Du côté maternel nous sommes Européens. Les premiers venus étaient du pays de Galles. Désirant se défaire du classicisme britannique, ils se sont installés aux alentours de Prince George en 1880 pour y cultiver des pommes dans un verger qui existe toujours, au bord d’un ruisseau. Ensuite ce fut le tour des Italiens: mon grand-oncle Primo et mon arrière-grand-père étaient mineurs. Ils creusaient des trous à flanc de montagne pour la nouvelle société du Chemin de fer Canadien-Pacifique.
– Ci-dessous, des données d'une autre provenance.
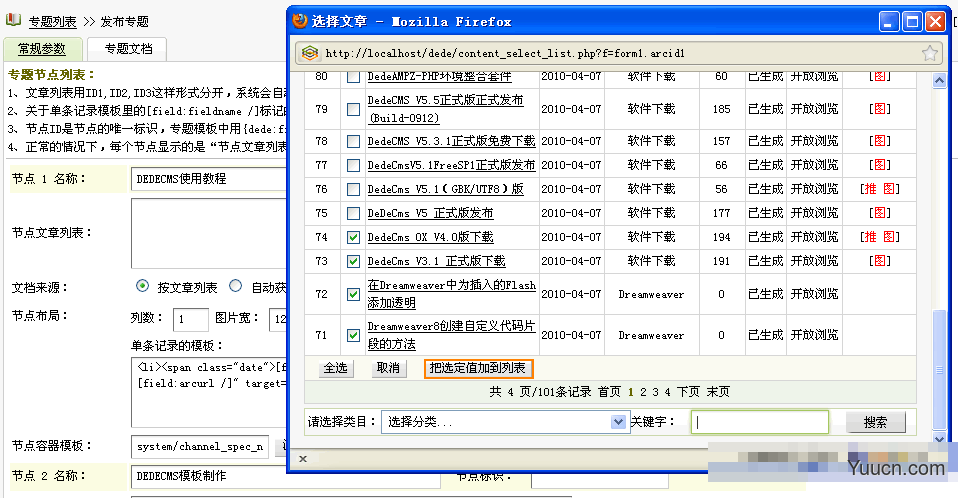958x498 pixels.
Task: Click the 图 flag on row 79
Action: click(x=879, y=109)

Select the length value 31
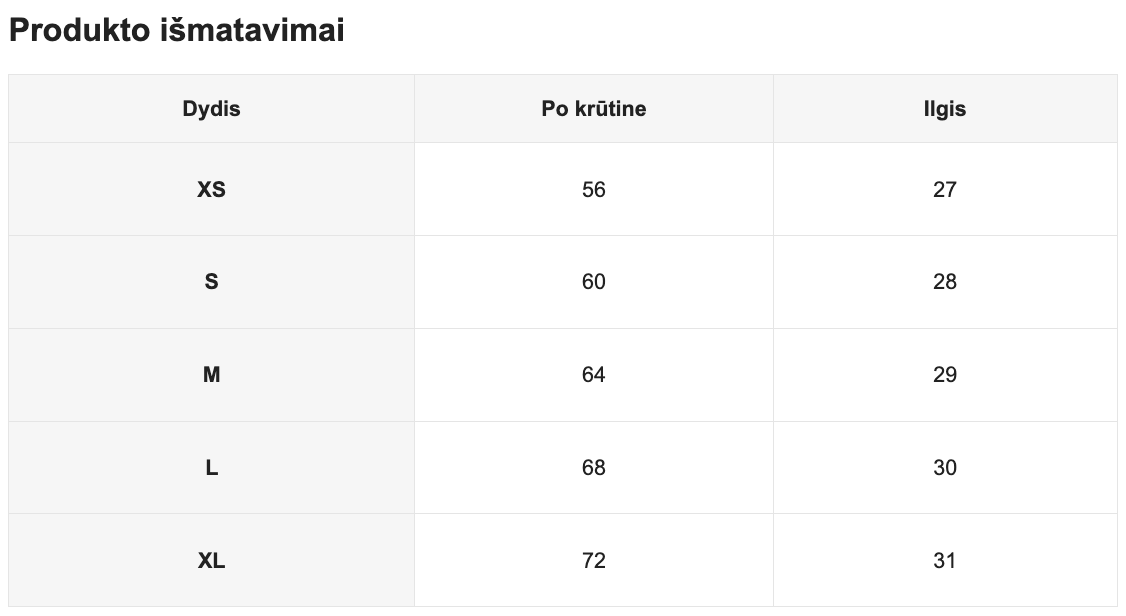coord(944,561)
Mon arrière-grand-père a rencontré mon arrière-grand-mère dans un village si reculé qu’on pourrait dire aujourd’hui qu’il posséderait un seul code postal. Mon arrière-grand-mère, petite et tranquille, venait de la lointaine Pologne et ne parlait pas un mot d’anglais ou d’italien. Au moment même où mon arrière-grand-père et mon arrière-grand-mère se rencontraient, le côté irlandais de la famille traversait l’Atlantique en route vers Terre-Neuve. Malheureusement, ma trisaïeule n’a jamais vu le Canada, étant décédée sur le navire. Ses sept enfants, devenus orphelins, ont été recueillis par l’État. Mon arrière-grand-mère fut placée comme domestique jusqu’à son mariage, comme dans le conte d’Anne of Green Gables, sans vue de sa fenêtre sur quelques collines onduleuses dans son cas, mais plutôt sur la raffinerie de sucre de la rue Powell dans l’est de Vancouver.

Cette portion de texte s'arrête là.